## 抜粋
···

⑦弓と禅の一考察(暗中の的)

8【暗中の的】p96〜110

真の的が自己の内面にあることは理解できた。
しかし、内面と外面がなぜ一致するのか。
つまり射手が狙わないのに、なぜ的を射抜くことができるのか。それが不可解でならない。

このことについて、
師範はヘリゲルを暗闇の道場に招き、
その答えを範で示します。

的が見えない状況下、
甲矢で的の中心を射抜き、
乙矢で、甲矢の軸を裂き割ったのです。

ヘリゲルは二本の矢を別々に引き抜くに忍びなく、的ごと持ち帰ったといいます。

近年、スポーツは科学的理論のもと、合理的に実践されるようになりました。
それぞれの身体的.精神的特性を踏まえた上でトレーニングが行われます。
例えば、速く走りたいという欲求に対して、
個に適したトレーニング方法が示されます。達成するか否かは別として、
自己ベストという目的地に最も近い地図を誰もが簡単に手にすることができる時代になりました。

このような時代に、武道はどのように稽古を行なっているのか。

その修行過程に近道はありません。
地図などなく、科学的な分析もありません。
試合中の戦術すらないのです。
あえて遠回りさせたり、
苦労や挫折を"自ら"乗り越えることが大切に思われています。

試合では、
日々の稽古で身に付いたことが"自然に"発揮されることが大切で、
特に剣道の場合、監督は畳に正座し、弟子に一番近い場所でその戦いを静かに見守ります。声をかけてはいけないのです。



ヘリゲルは西洋哲学者です。

···

## 一覧
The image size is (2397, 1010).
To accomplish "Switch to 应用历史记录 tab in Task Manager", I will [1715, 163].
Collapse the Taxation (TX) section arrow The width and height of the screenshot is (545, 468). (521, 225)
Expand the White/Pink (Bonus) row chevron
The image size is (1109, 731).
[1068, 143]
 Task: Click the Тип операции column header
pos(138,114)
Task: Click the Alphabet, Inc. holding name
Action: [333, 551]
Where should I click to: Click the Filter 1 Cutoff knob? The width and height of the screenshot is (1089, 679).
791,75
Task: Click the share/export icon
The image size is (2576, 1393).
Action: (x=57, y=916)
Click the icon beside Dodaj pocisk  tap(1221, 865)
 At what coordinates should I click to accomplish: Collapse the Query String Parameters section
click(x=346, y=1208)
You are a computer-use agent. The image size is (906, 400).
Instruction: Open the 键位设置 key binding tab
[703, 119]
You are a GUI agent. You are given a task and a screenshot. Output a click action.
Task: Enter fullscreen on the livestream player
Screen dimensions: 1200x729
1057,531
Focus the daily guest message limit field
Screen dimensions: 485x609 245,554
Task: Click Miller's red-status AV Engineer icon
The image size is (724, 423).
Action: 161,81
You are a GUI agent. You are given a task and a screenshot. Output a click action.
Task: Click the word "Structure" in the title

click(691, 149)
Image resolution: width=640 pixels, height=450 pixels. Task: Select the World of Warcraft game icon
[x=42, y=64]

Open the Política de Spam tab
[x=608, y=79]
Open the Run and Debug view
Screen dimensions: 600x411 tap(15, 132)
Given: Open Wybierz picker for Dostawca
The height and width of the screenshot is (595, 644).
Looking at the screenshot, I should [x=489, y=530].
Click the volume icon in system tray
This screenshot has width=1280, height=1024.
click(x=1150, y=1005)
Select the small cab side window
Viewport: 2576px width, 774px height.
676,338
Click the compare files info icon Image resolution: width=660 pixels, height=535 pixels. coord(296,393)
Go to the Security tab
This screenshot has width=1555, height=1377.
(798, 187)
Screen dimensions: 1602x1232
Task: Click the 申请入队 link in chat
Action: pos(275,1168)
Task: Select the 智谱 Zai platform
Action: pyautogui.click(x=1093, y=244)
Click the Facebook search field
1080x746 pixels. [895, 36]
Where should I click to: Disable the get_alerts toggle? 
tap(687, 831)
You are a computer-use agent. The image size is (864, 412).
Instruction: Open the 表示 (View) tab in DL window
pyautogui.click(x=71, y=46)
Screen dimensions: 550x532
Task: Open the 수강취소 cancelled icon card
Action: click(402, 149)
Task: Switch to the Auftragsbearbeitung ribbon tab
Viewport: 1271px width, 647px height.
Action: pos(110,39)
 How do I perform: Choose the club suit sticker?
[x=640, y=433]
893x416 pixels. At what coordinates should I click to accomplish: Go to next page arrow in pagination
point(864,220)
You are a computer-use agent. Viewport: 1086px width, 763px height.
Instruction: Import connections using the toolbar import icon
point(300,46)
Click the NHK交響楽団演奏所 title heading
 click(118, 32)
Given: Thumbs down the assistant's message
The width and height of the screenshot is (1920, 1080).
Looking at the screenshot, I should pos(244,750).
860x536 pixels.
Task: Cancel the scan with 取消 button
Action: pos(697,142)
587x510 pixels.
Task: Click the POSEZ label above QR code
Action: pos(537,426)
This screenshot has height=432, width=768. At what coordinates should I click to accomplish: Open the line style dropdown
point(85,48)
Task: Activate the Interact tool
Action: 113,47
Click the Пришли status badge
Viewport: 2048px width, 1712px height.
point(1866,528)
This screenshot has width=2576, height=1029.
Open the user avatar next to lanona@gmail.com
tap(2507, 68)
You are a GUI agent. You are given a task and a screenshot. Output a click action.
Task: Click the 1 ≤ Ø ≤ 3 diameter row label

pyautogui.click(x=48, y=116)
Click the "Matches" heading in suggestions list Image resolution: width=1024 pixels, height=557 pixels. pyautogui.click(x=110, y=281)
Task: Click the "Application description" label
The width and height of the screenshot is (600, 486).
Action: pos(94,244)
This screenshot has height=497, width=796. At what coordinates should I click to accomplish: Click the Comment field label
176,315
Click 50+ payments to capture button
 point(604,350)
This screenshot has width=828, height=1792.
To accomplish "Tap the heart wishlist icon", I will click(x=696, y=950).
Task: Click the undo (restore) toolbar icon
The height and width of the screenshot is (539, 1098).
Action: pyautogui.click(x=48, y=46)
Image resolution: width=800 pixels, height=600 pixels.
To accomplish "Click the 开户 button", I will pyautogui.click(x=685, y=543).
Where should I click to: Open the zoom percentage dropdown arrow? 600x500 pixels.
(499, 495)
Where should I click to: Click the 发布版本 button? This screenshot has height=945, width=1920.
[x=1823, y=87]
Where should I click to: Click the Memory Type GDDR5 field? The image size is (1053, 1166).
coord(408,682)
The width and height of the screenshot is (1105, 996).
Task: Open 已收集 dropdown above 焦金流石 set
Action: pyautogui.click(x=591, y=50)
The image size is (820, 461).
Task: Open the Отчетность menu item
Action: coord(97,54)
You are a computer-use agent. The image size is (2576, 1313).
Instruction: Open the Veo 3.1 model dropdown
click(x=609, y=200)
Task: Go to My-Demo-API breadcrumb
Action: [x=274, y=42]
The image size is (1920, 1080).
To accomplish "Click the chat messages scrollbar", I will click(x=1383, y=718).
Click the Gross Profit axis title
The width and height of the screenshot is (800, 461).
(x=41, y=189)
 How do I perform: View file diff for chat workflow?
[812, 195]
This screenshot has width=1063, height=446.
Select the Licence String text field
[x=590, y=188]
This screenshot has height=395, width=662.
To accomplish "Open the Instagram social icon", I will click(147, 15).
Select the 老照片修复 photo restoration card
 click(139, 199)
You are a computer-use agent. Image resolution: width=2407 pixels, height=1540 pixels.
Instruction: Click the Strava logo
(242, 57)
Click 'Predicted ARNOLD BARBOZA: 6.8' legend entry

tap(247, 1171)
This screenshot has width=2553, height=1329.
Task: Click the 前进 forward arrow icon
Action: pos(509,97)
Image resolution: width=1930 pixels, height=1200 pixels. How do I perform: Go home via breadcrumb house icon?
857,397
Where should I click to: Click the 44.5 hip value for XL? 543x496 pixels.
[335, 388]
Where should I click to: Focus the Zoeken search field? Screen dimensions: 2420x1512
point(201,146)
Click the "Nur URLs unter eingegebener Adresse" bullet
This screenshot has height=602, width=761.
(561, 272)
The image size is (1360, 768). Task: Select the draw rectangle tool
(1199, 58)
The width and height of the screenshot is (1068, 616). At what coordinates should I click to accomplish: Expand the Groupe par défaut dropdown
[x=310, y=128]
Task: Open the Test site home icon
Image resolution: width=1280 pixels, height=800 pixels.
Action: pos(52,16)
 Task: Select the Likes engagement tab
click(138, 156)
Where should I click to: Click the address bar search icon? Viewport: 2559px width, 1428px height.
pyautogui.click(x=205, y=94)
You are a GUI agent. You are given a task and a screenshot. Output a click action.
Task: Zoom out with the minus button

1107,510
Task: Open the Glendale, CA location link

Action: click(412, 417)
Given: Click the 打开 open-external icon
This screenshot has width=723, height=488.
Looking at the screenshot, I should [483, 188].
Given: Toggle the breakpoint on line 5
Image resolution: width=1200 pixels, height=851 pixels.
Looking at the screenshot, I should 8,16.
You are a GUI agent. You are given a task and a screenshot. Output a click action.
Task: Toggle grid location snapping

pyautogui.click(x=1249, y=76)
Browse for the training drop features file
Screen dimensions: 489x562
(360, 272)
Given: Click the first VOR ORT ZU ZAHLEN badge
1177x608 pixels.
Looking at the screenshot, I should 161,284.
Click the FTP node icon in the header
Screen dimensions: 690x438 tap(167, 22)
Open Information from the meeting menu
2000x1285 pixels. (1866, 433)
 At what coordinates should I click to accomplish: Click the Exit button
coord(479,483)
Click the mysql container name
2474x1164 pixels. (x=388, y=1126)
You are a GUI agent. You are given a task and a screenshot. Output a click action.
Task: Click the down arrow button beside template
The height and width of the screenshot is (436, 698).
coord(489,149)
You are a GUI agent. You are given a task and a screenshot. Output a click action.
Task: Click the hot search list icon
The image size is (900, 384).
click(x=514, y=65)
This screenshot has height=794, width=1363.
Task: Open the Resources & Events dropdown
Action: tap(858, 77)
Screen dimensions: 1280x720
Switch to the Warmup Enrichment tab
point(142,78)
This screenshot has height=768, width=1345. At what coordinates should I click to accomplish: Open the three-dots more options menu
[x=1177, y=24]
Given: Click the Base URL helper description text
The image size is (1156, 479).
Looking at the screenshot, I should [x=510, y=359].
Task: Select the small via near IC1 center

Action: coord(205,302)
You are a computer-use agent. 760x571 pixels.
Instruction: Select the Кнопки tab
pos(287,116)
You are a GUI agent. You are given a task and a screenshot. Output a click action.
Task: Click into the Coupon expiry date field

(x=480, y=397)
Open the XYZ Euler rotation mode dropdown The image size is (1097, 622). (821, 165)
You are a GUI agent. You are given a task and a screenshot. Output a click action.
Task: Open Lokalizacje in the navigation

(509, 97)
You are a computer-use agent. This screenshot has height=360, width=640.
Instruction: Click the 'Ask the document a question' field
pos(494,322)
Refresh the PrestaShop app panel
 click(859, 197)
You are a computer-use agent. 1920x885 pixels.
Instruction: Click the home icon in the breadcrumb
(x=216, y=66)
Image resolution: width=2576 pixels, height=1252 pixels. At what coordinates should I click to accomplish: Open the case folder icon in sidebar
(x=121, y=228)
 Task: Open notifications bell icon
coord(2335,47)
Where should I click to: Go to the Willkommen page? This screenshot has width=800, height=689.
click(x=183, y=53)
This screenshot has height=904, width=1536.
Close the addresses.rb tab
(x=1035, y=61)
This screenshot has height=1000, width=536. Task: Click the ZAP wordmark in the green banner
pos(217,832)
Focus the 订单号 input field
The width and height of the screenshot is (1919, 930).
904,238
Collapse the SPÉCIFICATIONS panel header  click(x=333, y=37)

···

## 課題の内容
抜粋で、武道の修行過程には無いと述べられているものをすべて挙げる。 抜粋だけを手がかりに答えてください。

## 課題の出力
近道、地図、科学的な分析、試合中の戦術